[Stored records]
·····

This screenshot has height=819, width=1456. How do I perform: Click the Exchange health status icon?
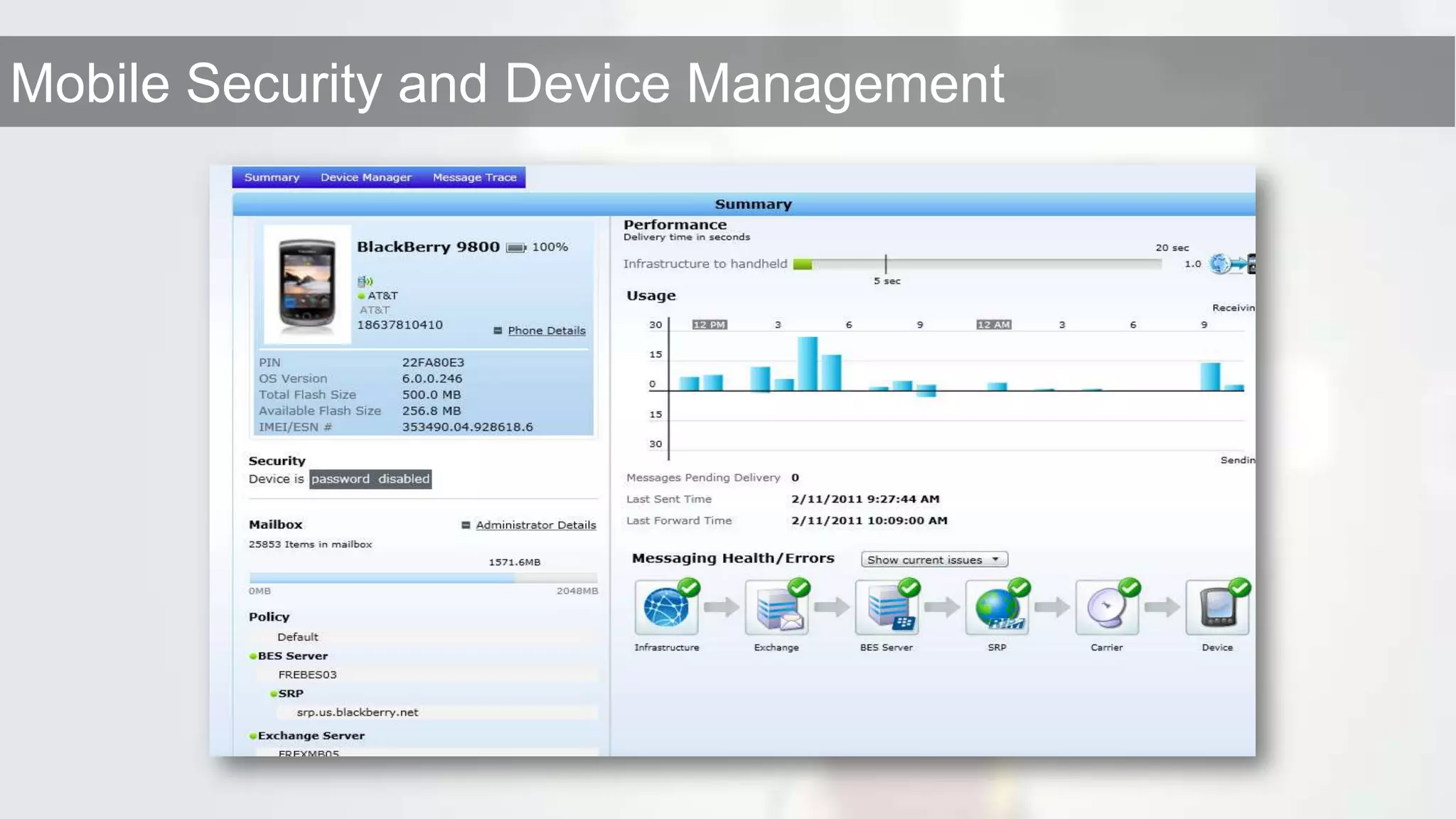776,608
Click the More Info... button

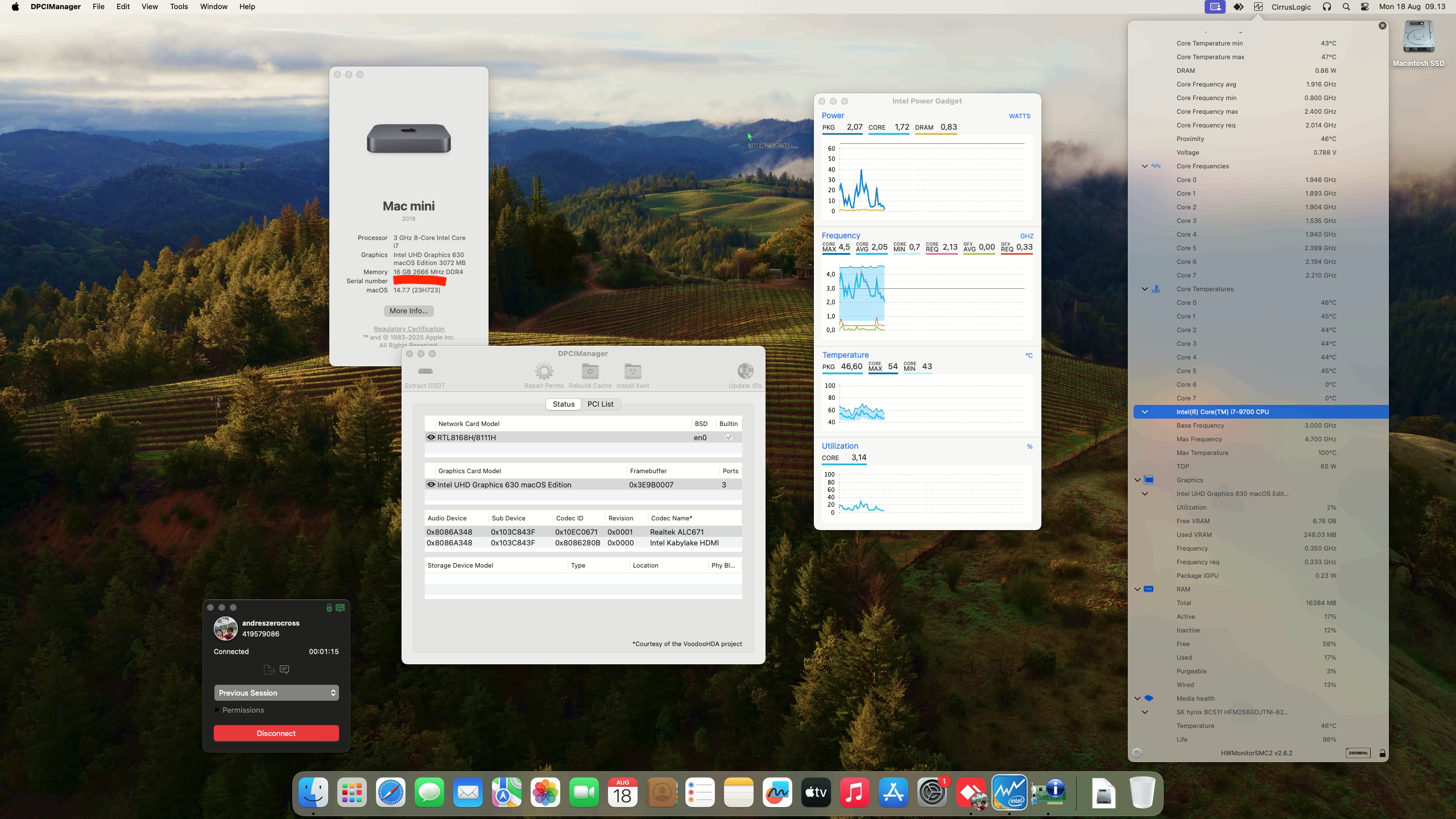pos(408,311)
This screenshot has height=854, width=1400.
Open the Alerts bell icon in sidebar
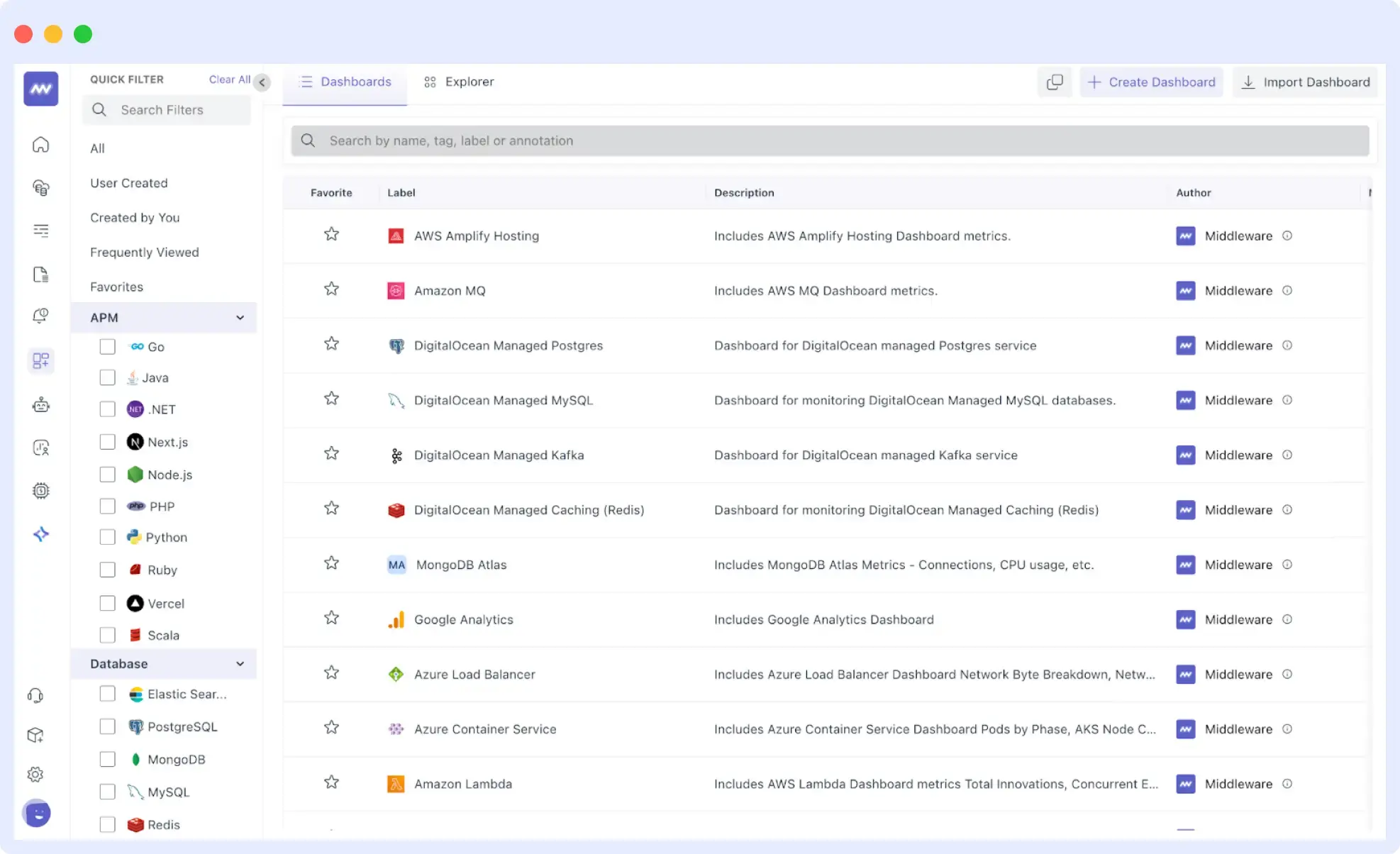[x=40, y=315]
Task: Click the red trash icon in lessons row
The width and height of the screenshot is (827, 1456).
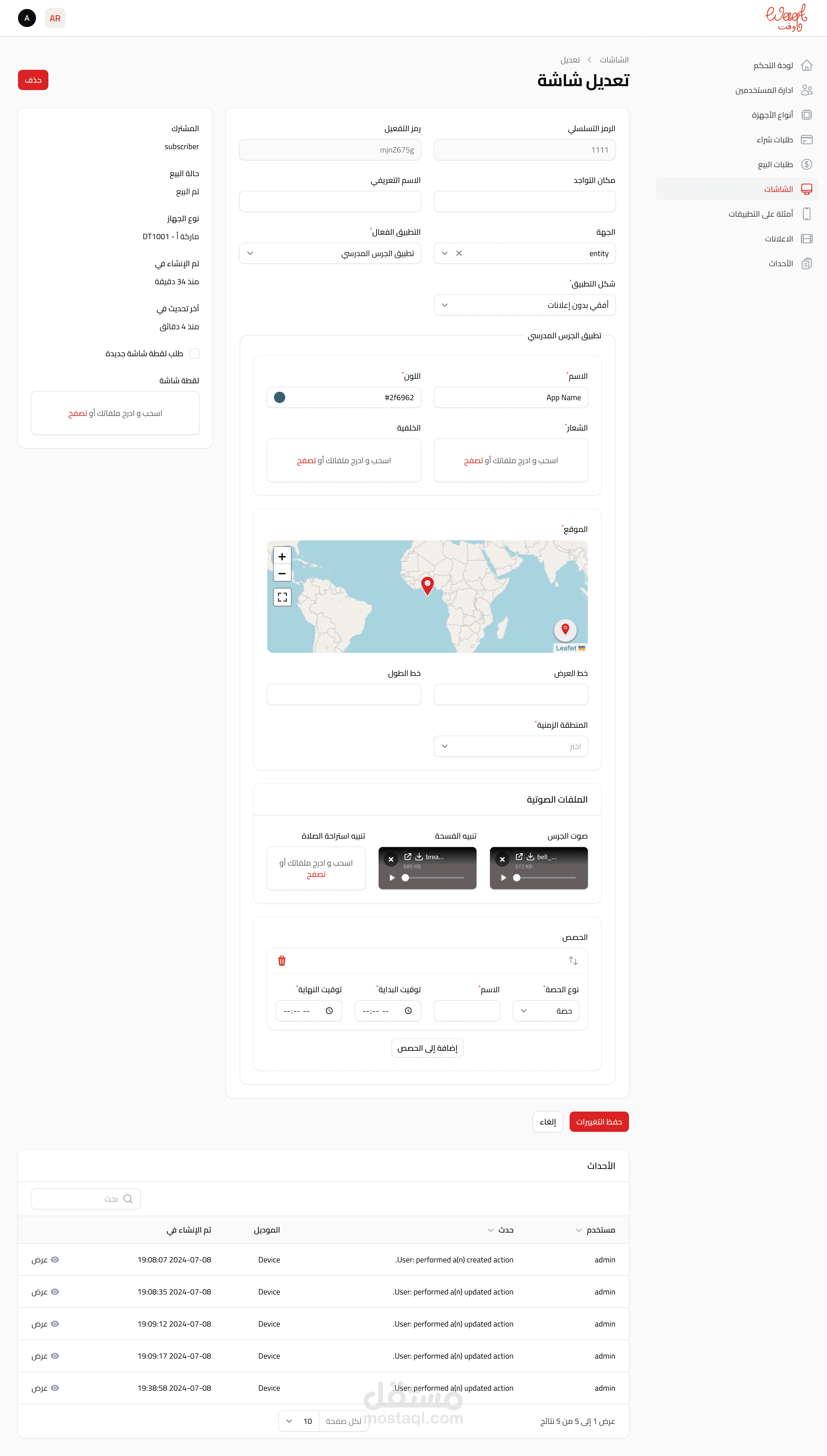Action: click(x=282, y=961)
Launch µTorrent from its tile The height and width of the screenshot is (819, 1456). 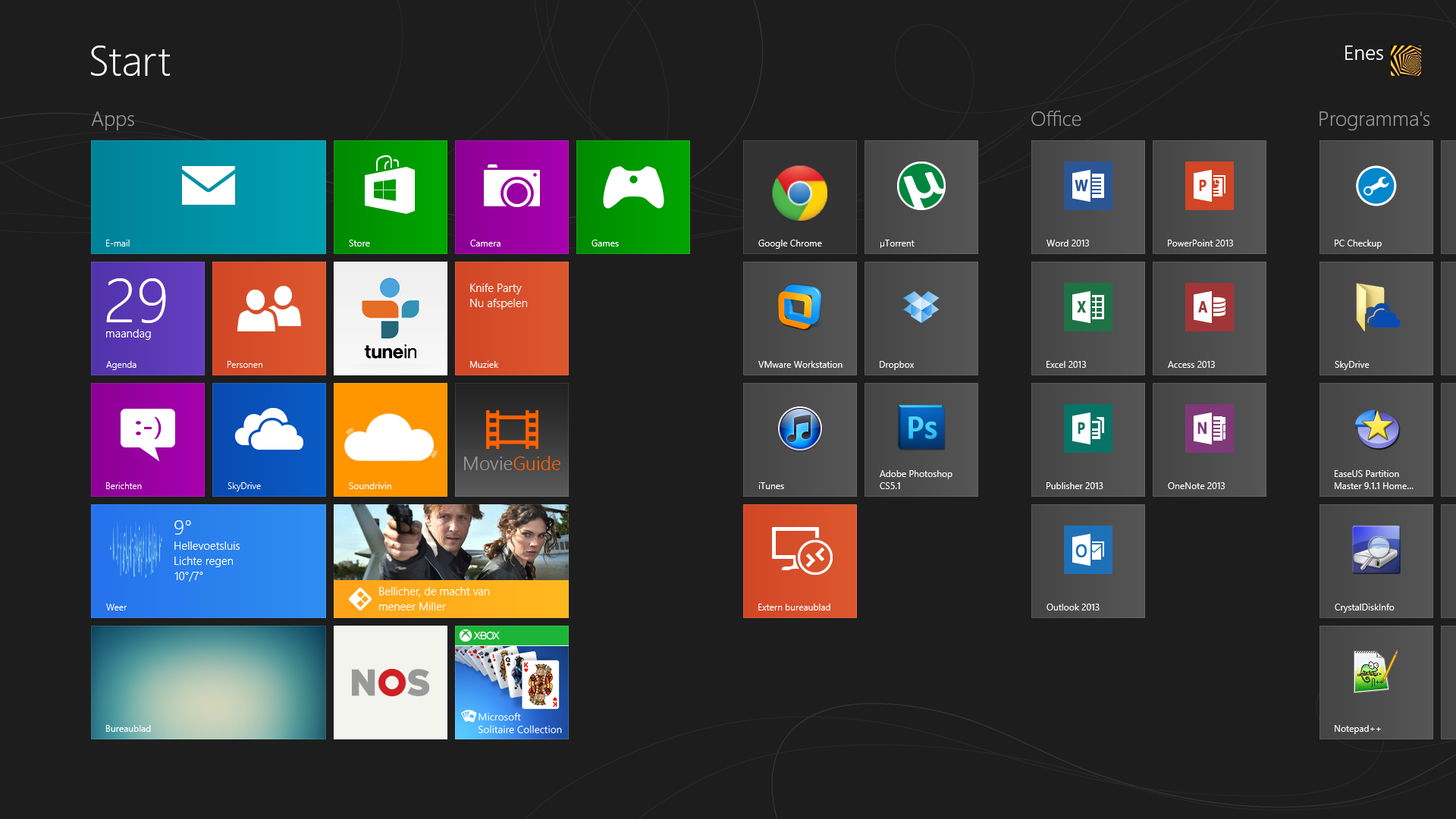(921, 196)
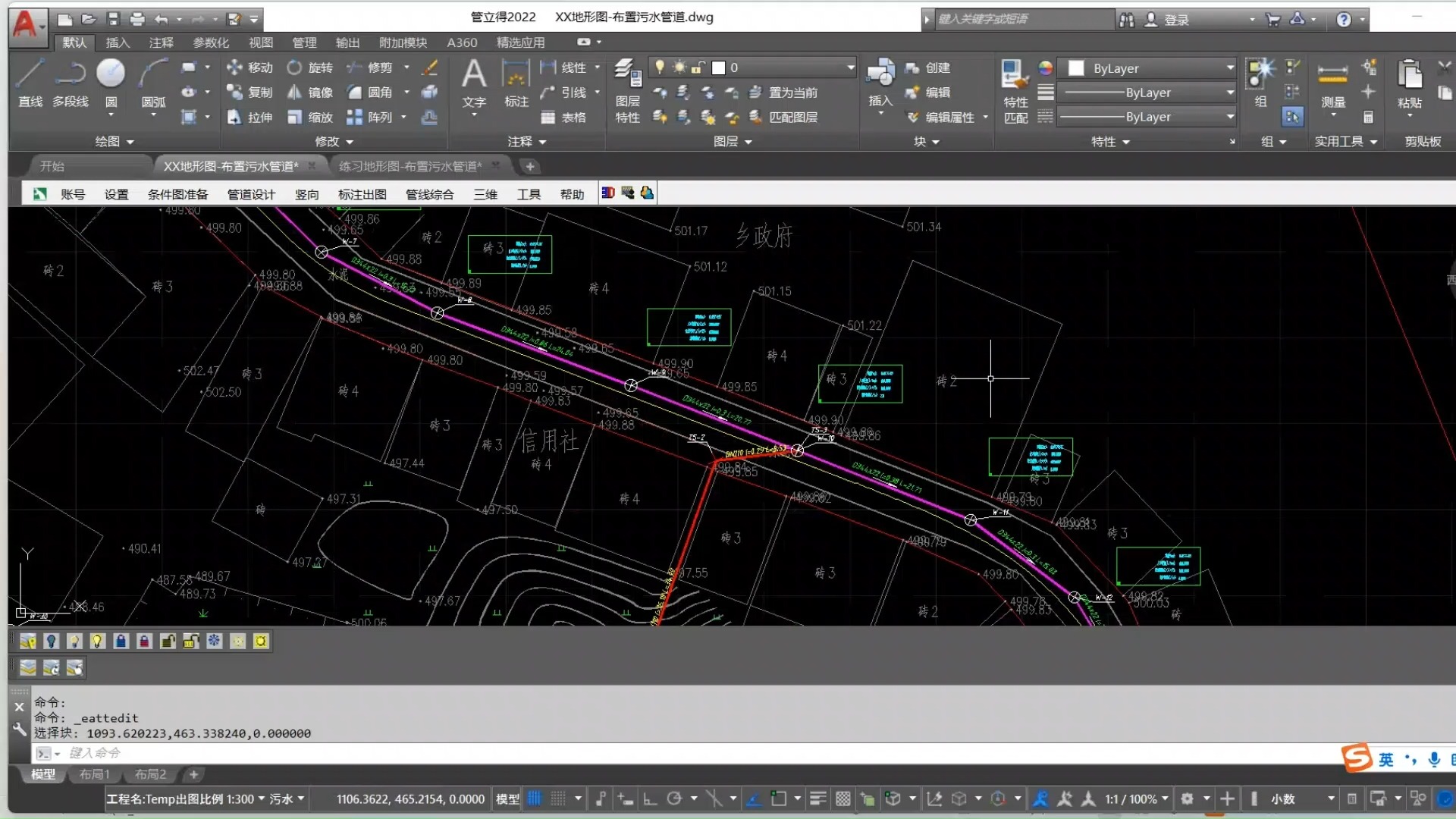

·····

What you should do.
Print the data above verbatim from the first line through the line holding "Task: Click the red trash icon in lessons row", leaving every picture out.

Output for this exercise.
This screenshot has height=819, width=1456. How do I perform: Click the Exchange health status icon?
776,608
Click the More Info... button

pos(408,311)
This screenshot has height=854, width=1400.
Open the Alerts bell icon in sidebar
[x=40, y=315]
Task: Click the red trash icon in lessons row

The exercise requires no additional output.